Der Frosch muss sich während der Kurvenfahrt ordentlich festhalten und äußert nun auch noch den Wunsch, mit in das Bettchen der Prinzessin zu wollen. „Nur noch eine Haltestelle“, ruft eine Begleiterin. „Oooohhh“ ruft Koller, jetzt Prinzessin, “da muss ich mich aber beeilen.“
Pünktlich an der Haltestelle „Reinoldikirche“ ist das Märchen an seinem Ende. Der Frosch wurde von der Prinzessin an die Wand geworfen und hat sich in einen schönen Prinzen verwandelt – frei nach den Gebrüdern Grimm. „Applaus, Applaus“, ein Mann aus den hinteren Reihen der U-Bahn bittet um Zugabe. „Die gibt es, allerdings nur in der Bahn, die zurück zur Westfalenhütte fährt“, antwortet der Akteur.
Vier Märchen der Gebrüder Grimm stehen dem Mitreisenden zur Auswahl
Schnell raus aus der Bahn, über den Bahnsteig gespurtet, denn da kommt schon die U 44 in die andere Richtung. Eine Frau schaut sich alle vier Märchen an, die der Schauspieler des Nordstadttheaters vorbereitet hat. Sie hat eine Monatskarte und Zeit.
„Rotkäppchen“, „Hänsel und Gretel“ und „Schneewittchen“ gibt es noch zur Auswahl. Mitreisende ziehen einen von den Umschlägen, die Koller ihnen präsentiert, und bestimmen so mit, welche Geschichte gespielt wird. Auf der Rückfahrt amüsieren sich zwei kleine Mädchen köstlich. Immer dann, wenn Koller die Hexe spricht, kichern sie vor Vergnügen.
„Hänsel und Gretel“ steht jetzt auf dem Programm.

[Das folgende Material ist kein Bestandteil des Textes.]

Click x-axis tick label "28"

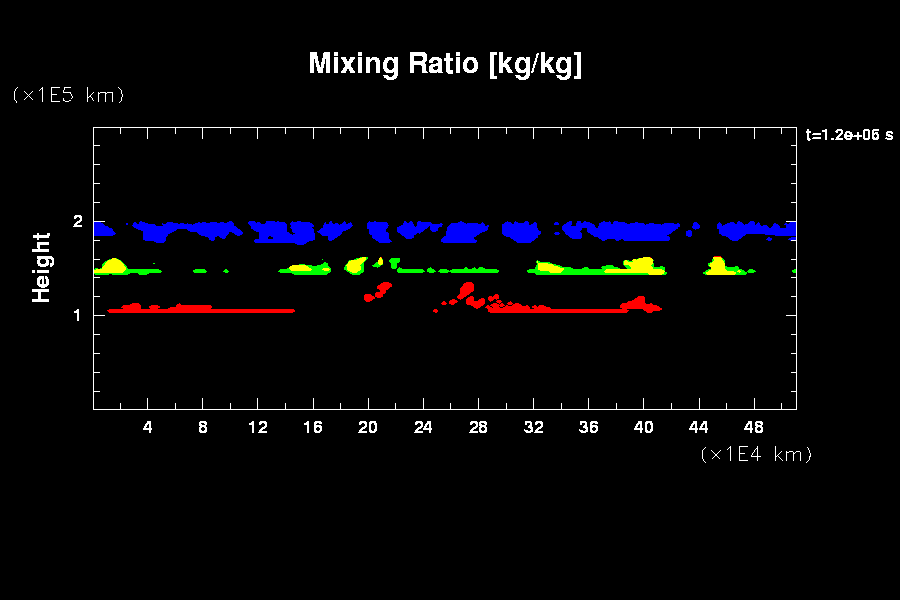click(x=478, y=427)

Und das ist sehr ambitioniert in der wackeligen Bahn mit ständig wechselndem Publikum. Die einen steigen mitten im Stück aus, andere steigen hinzu. Gerade mal sieben Minuten dauert die Fahrt zwischen Westfalenhütte und Reinoldikirche, wenig Zeit, um die Märchen zu spielen.
Die Aktion fand im Rahmen des Adventskalenders Borsigplatz statt
Eigentlich war eine Lesung in der Bahn angekündigt. Doch das Schauspiel von Jens Koller ist viel witziger. Der Mann gestikuliert und grimassiert zum Vergnügen der meisten Fahrgäste.

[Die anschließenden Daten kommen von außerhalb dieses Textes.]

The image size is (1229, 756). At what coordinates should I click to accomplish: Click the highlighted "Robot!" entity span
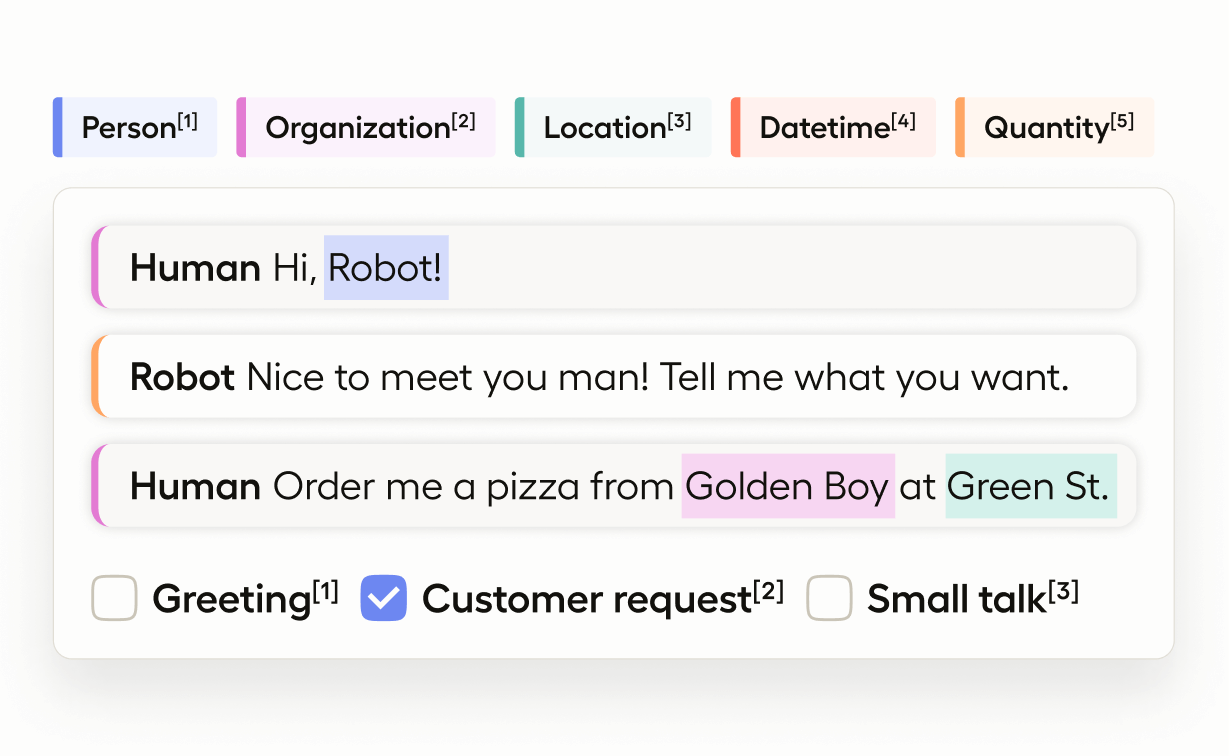386,268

Die Aktion lebt von der Überraschung, dem Unerwarteten und ist für den Schauspieler eine Herausforderung. Zwischendurch läßt er auch mal eine Bahn aus, um zu verschnaufen. Ganze zwei Stunden dauert das Theater. Die U-Bahn-Vorführung ist die vorletzte von 24 Veranstaltungen im Rahmen des Adventskalenders Borsigplatz.

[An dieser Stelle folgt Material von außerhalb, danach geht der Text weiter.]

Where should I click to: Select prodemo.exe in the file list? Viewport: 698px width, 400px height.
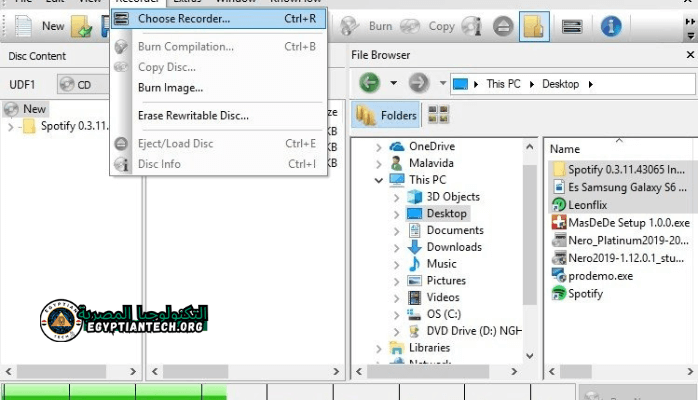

Neben viele anderen Akteuren gestaltet auch das Nordstadtheater das Programm für die Vorweihnachtszeit rund um das Viertel am Borsigplatz.
Jens Kollers Ensemble, das Nordstadttheater, bringt Kultfilme auf die Theaterbühne
Der Theaterverein, der im Roxy-Kino probt, ist bekannt für seine Theateradaptionen von Kultfilmen wie „Das Leben des Brian“, „Pulp Fiction“ oder zuletzt des Zombie-Streifens „Shaun of the Dead“.
Alle Ensemblemitglieder sind Laien und viele von ihnen wohnen in der Nordstadt. Im Sommer bringen die Laienschauspieler die deutsche Filmkomödie „Bang Boom Bang“ auf die Bühnenbretter. Premiere ist am 12 . Juni 2015 im Roxy in der Nordstadt.